Why the improvement? Survey respondents said they’ve cultivated credibility and trust, and attorneys are more accepting of and interested in the insights marketers can provide them.
It’s clear that marketers have gained a renewed respect from the lawyers they work with. So, what does that mean for the future of legal marketing and business development? Here are five key takeaways from the survey:
- Marketers are specializing. Chief Marketing Officers (CMOs) and Chief Business Development Officers are being joined by a new colleague: Director of Pricing. Even marketers at firms without a pricing specialist in the C-suite reported spending more time on pricing, as well as competitive intelligence, and practice and process improvement. Traditional marketing activities, such as attorney coaching and public relations haven’t gone by the wayside, but these new specialty areas may represent a shift in the marketing department.
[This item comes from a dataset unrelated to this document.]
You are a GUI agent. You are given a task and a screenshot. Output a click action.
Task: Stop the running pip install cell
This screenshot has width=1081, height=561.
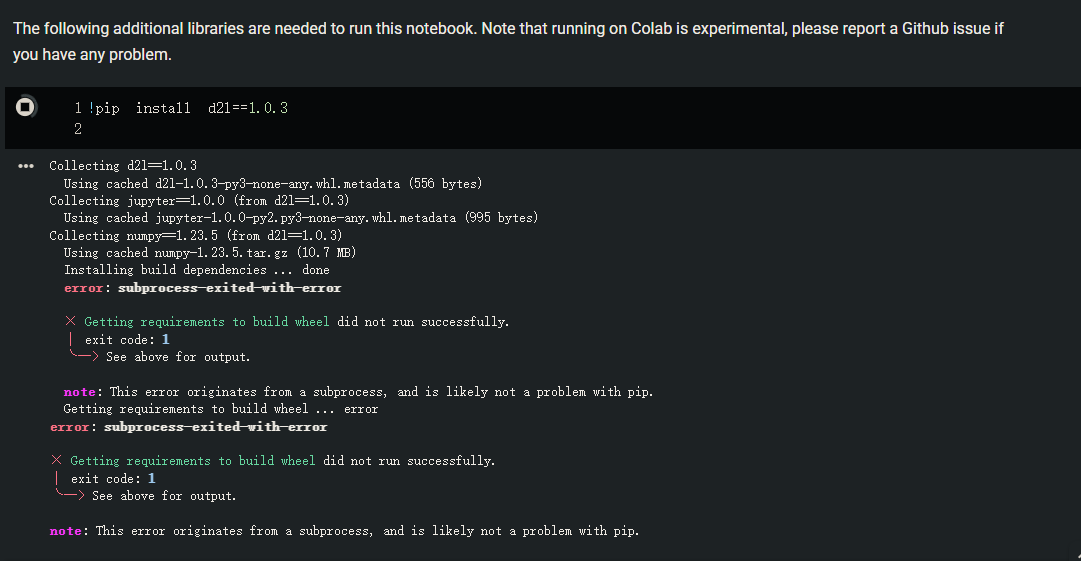coord(26,107)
- CMOs have more say. Two-thirds of respondents said their firm’s senior marketer participates in the strategic planning process. Almost 20 percent of respondents reported that marketers drive strategic planning at the practice group level. Marketers are increasingly getting a seat at the table, and lawyers are recognizing the value that marketing and business development insight can provide.
- Marketers are crossing over into business development. Firms also depend on marketers for business development: 60 percent of marketers surveyed say they engage in business development activities on some level. Senior marketers are also increasingly involved in business development throughout the client lifecycle, starting with client pitch meetings (which 52 percent of respondents said they participate in) and ending with client feedback interviews (which 36 percent are involved in).
- Attorneys are letting marketers do what they do best. Compared to two years ago, attorneys are more likely to ask marketing professionals for help with business development, marketing and competitive intelligence tasks. Lawyers said they’re doing less client relationship management and strategic planning, and they’re spending less time responding to RFPs, managing client teams, and applying for rankings and awards. Instead, they’re letting the pros in the marketing department handle these tasks.
- Attorneys could still use more help. Although lawyers are leaning on marketers for help, there are still some areas where they’d like more assistance. Respondents cited public relations, competitor intelligence, industry research and branding as the top areas where marketers could provide additional support. Lawyers also reported an increasing need for writing/blogging and event planning, signaling that marketers should be prepared to offer help with these areas.